• TASK
The line containing "Screen dimensions: 1354x772" and every line after it, through the last line of the records, are to be transcribed exactly, and nothing else.

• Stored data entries
● ● ● ● ● ● ●

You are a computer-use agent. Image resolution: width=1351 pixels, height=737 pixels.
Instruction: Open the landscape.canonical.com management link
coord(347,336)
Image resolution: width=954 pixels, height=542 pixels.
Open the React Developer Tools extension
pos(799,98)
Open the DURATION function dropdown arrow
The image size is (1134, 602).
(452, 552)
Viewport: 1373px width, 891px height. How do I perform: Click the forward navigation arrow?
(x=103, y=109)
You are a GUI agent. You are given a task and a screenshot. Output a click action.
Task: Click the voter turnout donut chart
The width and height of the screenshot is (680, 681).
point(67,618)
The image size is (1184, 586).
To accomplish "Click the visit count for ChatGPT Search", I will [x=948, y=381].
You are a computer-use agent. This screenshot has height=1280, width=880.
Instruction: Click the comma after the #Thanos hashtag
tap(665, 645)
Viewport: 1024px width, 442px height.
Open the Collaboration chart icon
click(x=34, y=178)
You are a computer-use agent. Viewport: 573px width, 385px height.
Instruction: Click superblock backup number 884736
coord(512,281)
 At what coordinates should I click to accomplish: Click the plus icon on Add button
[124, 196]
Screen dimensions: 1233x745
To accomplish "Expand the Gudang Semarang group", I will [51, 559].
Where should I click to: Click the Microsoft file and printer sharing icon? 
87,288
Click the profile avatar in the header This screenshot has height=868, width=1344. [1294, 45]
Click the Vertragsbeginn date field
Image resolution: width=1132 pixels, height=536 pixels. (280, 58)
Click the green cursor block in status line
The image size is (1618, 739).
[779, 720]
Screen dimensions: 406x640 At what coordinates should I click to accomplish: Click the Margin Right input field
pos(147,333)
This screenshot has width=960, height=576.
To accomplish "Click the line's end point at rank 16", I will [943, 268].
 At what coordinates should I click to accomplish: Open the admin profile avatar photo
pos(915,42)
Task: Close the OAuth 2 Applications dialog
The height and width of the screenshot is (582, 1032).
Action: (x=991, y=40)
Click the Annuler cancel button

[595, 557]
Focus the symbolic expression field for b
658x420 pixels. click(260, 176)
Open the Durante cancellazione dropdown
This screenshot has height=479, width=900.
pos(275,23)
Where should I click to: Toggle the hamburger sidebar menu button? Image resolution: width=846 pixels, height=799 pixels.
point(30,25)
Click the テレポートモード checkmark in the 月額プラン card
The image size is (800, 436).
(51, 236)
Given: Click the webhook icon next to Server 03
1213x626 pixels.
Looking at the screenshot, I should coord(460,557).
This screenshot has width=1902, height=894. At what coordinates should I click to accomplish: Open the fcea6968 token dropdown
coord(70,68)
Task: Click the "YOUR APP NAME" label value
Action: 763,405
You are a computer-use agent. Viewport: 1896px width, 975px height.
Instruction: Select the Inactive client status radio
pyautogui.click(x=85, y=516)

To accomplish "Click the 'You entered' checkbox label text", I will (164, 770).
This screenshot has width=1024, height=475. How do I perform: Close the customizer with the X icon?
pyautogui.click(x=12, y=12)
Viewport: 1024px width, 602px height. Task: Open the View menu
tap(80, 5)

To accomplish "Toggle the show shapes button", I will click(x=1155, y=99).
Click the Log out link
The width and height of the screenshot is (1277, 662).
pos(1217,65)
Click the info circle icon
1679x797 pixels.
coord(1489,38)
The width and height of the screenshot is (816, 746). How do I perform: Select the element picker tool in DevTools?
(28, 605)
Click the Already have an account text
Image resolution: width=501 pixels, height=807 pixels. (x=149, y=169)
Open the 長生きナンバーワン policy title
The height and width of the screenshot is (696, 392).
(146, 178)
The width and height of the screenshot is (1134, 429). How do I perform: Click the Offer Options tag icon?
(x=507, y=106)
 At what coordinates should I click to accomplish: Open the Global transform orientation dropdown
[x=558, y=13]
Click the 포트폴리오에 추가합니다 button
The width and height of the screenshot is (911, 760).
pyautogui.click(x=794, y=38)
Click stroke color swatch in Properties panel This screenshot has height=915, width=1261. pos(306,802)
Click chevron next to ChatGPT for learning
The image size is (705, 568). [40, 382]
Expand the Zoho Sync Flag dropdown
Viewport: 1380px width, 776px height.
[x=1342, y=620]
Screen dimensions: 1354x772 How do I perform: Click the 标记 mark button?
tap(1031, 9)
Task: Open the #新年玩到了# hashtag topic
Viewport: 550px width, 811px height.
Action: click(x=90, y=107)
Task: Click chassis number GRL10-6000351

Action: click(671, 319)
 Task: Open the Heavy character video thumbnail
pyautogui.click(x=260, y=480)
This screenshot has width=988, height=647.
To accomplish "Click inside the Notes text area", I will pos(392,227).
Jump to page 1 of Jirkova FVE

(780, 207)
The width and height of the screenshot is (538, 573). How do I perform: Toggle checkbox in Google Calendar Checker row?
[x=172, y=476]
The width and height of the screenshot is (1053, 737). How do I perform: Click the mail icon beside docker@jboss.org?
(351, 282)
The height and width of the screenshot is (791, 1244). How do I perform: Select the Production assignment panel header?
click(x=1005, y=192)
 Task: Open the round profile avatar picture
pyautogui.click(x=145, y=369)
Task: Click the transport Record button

● ● ● ● ● ● ●

• TASK OUTPUT
Screen dimensions: 1354x772 How do I perform: Click the 标记 mark button?
tap(1031, 9)
Task: Open the #新年玩到了# hashtag topic
Viewport: 550px width, 811px height.
Action: click(x=90, y=107)
Task: Click chassis number GRL10-6000351

Action: click(671, 319)
 Task: Open the Heavy character video thumbnail
pyautogui.click(x=260, y=480)
This screenshot has width=988, height=647.
To accomplish "Click inside the Notes text area", I will pos(392,227).
Jump to page 1 of Jirkova FVE

(780, 207)
The width and height of the screenshot is (538, 573). How do I perform: Toggle checkbox in Google Calendar Checker row?
[x=172, y=476]
The width and height of the screenshot is (1053, 737). How do I perform: Click the mail icon beside docker@jboss.org?
(351, 282)
The height and width of the screenshot is (791, 1244). How do I perform: Select the Production assignment panel header?
click(x=1005, y=192)
 Task: Open the round profile avatar picture
pyautogui.click(x=145, y=369)
Task: Click the transport Record button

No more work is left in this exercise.